→ **Tarefa**:
Extraia na íntegra o texto fornecido sobre metamorfoses, sem alterar palavras nem pontuação.

### Texto fornecido

Metamorfoses
Cada um é o que se torna, cada um é aquilo no que se transforma! Essa dura sentença que representa o espírito da tragédia e da filosofia clássica, como em Heráclito ("o rio que nunca é igual, sem deixar de ser o mesmo") e Sócrates (a transformação advém da escolha de livrar-se da "ignorância" no ser e no tornar-se "digno"), é ainda apropriada como um espectro de "verdade" pela literatura (Ovídio, Kafka, Joyce), pela filosofia contemporânea (Sartre, Nietzsche, Bauman), pela psicologia e psicanálise (Freud, Jung, Lacan), e inúmeras tantas outras correntes de pensamento da história; além, é claro, da ciência: "nada se cria, nada se perde, tudo se transforma" (Lavoisier).
O que dizer de autores brasileiros, como Guimaraes Rosa ("A Terceira Margem do Rio"), Clarice Lispector ("Paixão Segundo G.H."), e Machado de Assis ("O Alienista"), que tratam da angústia inevitável e inconsolável dessas mutações senão pela resignação frente ao fato, similar ao ouvir de si mesmo a revelação atroz: "só sei que nada sei". Isto é, o perceber-se conscientemente diante da impossibilidade de se concretizar o "desejo" (Lacan).
Essa é também a condição humana sintetizada por Milan Kundera em "A insustentável leveza do ser", onde a vida é condicionada por escolhas irrevogáveis e acontecimentos fortuitos: "Quanto mais pesado o fardo, mais próxima da terra está nossa vida, e mais ela é real e verdadeira."; e quanto "mais leve e distante da terra", "menos real e insignificante" ela se torna. "Então, o que escolher? O peso ou a leveza?"
Seguindo esse presságio, Hamlet (Shakespeare) traça seu plano de vingança. Werther (Goethe), inconsolável, opta pelo suicídio. Gregor Samsa (Kafka) vê a si mesmo transformado em um mostro desprezível, assassinado por seu pai. Anne Frank opta por mudar seu futuro, ainda que sem poder mudar o presente. E Baleia, em Vidas Secas (Graciliano Ramos), deixa-se morrer nas mãos de Fabiano, aquele a quem mais amava e servia.

######
### Amostras de dados

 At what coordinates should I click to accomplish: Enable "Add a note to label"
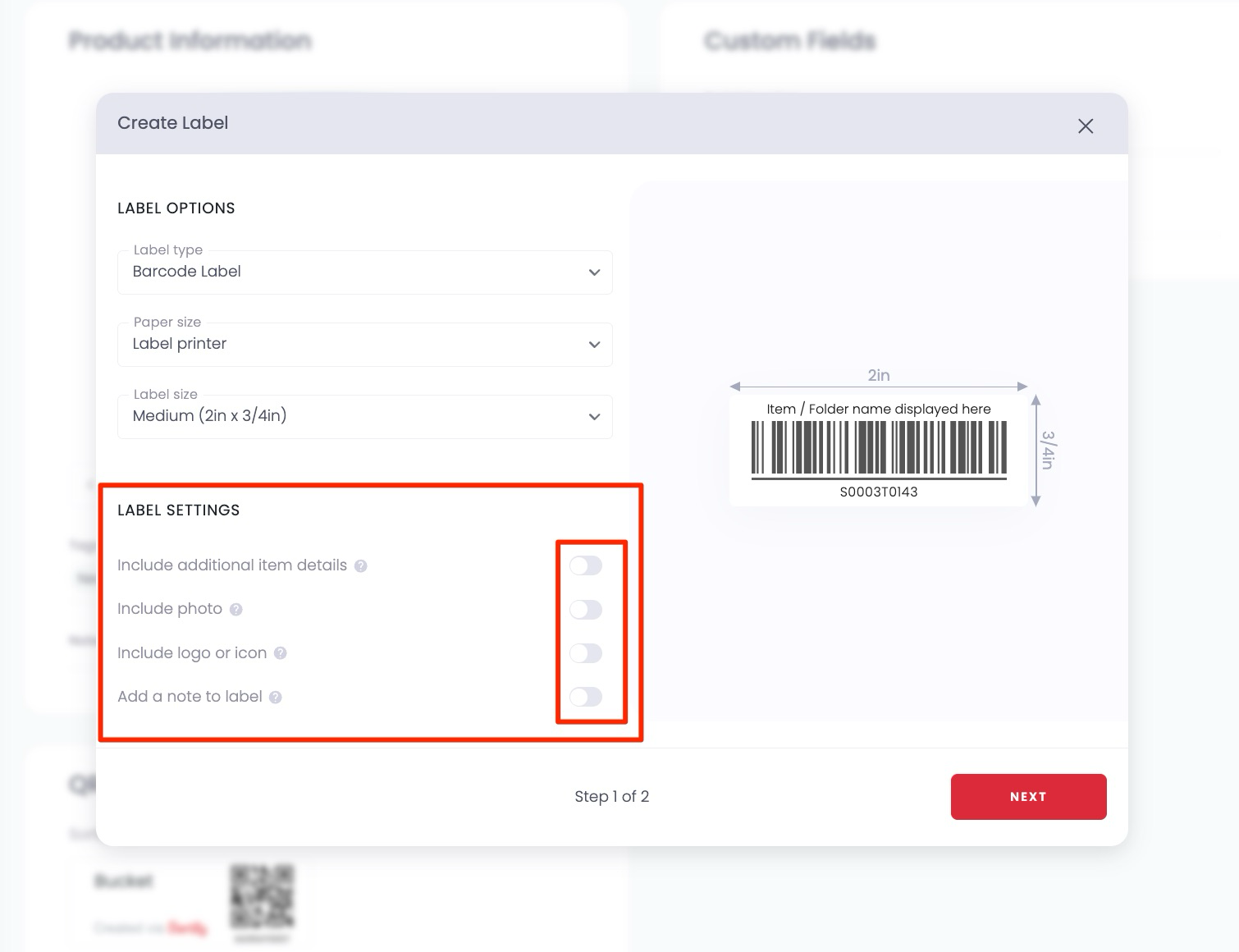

######
### Amostras de dados

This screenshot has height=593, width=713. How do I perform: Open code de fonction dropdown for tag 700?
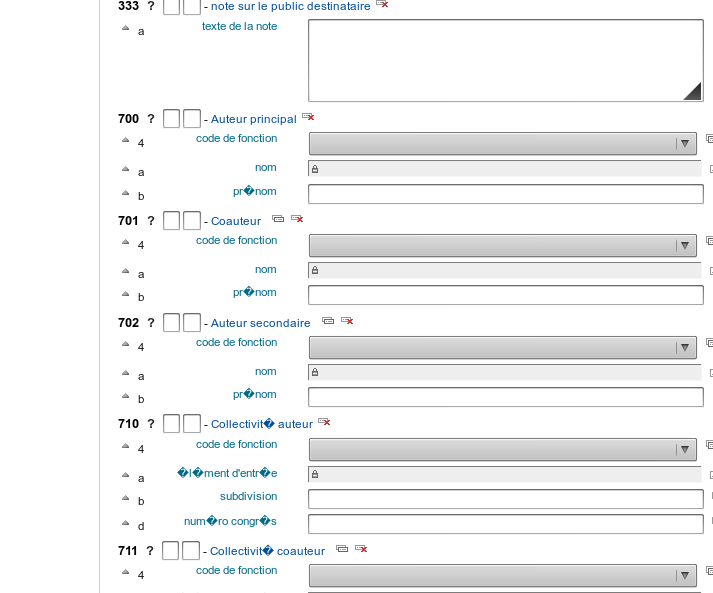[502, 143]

######
### Amostras de dados

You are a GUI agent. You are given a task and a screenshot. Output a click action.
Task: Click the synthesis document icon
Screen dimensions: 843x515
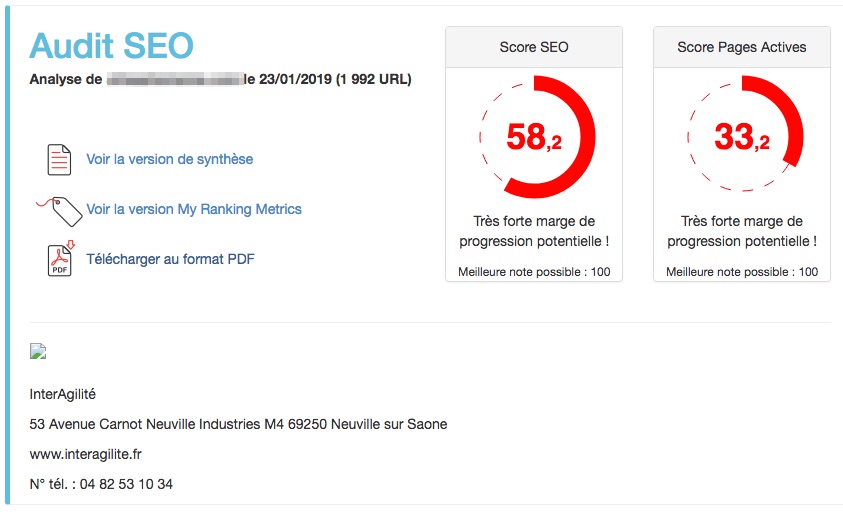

######

→ **Resultado**:
Metamorfoses
Cada um é o que se torna, cada um é aquilo no que se transforma! Essa dura sentença que representa o espírito da tragédia e da filosofia clássica, como em Heráclito ("o rio que nunca é igual, sem deixar de ser o mesmo") e Sócrates (a transformação advém da escolha de livrar-se da "ignorância" no ser e no tornar-se "digno"), é ainda apropriada como um espectro de "verdade" pela literatura (Ovídio, Kafka, Joyce), pela filosofia contemporânea (Sartre, Nietzsche, Bauman), pela psicologia e psicanálise (Freud, Jung, Lacan), e inúmeras tantas outras correntes de pensamento da história; além, é claro, da ciência: "nada se cria, nada se perde, tudo se transforma" (Lavoisier).
O que dizer de autores brasileiros, como Guimaraes Rosa ("A Terceira Margem do Rio"), Clarice Lispector ("Paixão Segundo G.H."), e Machado de Assis ("O Alienista"), que tratam da angústia inevitável e inconsolável dessas mutações senão pela resignação frente ao fato, similar ao ouvir de si mesmo a revelação atroz: "só sei que nada sei". Isto é, o perceber-se conscientemente diante da impossibilidade de se concretizar o "desejo" (Lacan).
Essa é também a condição humana sintetizada por Milan Kundera em "A insustentável leveza do ser", onde a vida é condicionada por escolhas irrevogáveis e acontecimentos fortuitos: "Quanto mais pesado o fardo, mais próxima da terra está nossa vida, e mais ela é real e verdadeira."; e quanto "mais leve e distante da terra", "menos real e insignificante" ela se torna. "Então, o que escolher? O peso ou a leveza?"
Seguindo esse presságio, Hamlet (Shakespeare) traça seu plano de vingança. Werther (Goethe), inconsolável, opta pelo suicídio. Gregor Samsa (Kafka) vê a si mesmo transformado em um mostro desprezível, assassinado por seu pai. Anne Frank opta por mudar seu futuro, ainda que sem poder mudar o presente. E Baleia, em Vidas Secas (Graciliano Ramos), deixa-se morrer nas mãos de Fabiano, aquele a quem mais amava e servia.